The dedication places the frame squarely within the world of the Eisenbahntruppen (railway troops), also called Eisenbahnpioniere, the specialist engineer formations that built, repaired, operated, and when necessary destroyed the railways on which the German war effort depended. By the standards of 1914–1918 this was a major arm: roughly 100,000 men served in the railway troops during the war, distinguished by the letter "E" on their shoulder straps, and the German army fielded hundreds of distinct railway war-formations, including dedicated construction and operating companies. Their work was decisive in the Stellungskrieg, the positional warfare of the trench lines, where — as the military writer George Soldan later described — railway troops laid feeder tracks for the heaviest batteries, built track curves and spurs for railway guns, and constructed column-unloading points, often in secrecy close behind the front before a major offensive. The construction of Ausweichen was exactly this kind of task: expanding the throughput of a supply line by allowing more trains to move in both directions. A frame commemorating the completion of such loops at a named location in 1917 is a personal artifact of that logistical war, the part of the conflict fought with survey stakes, ballast, and rail rather than rifles, yet without which the front could not have been fed. The choice of a horseshoe as the frame — a folk emblem of luck, and a fitting one for men whose survival depended on the reliability of what they built — is characteristic of the sentimental register of wartime Andenken.

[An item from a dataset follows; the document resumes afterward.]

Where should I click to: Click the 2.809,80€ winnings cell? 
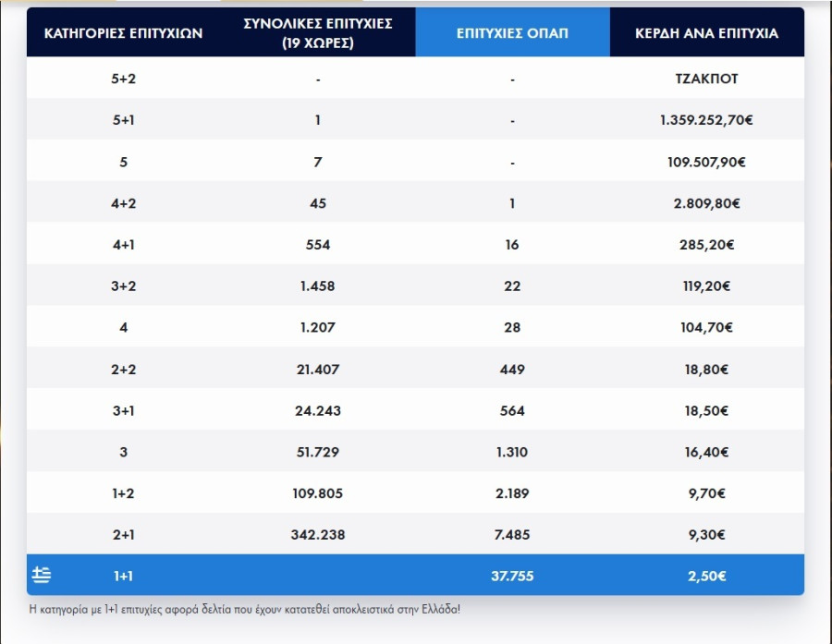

Condition is good and consistent with a century-old iron keepsake that saw real use. The horseshoe is solid, the engraved apron fully legible across the dedication and date, and the easel strut intact and functional. The finish shows honest wear, minor surface roughness, and the expected darkening of aged iron; there is no structural damage or break. The original card mount is present but age-toned, with foxing and a couple of small stains, and the pencil inscription upon it is faded. No period photograph remains in the aperture.

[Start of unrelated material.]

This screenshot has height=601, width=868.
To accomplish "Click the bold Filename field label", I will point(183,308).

For the collector, the appeal lies in the specificity and the subject. Commemorative Andenken of the Great War survive in some number, but most mark a regiment, a garrison, or a general term of service; a piece that documents a concrete engineering task — the building of railway passing loops at a named place in a datable year, stamped with the Iron Cross — is considerably more particular, and speaks directly to the under-collected but historically central story of the German railway troops. It presents equally well as a militaria piece tied to the Eisenbahntruppen and as a decorative standing frame in a period interior, and it carries the immediacy of an object made by or for the men who did the work. Frames of this engraved, location-specific type are seldom encountered.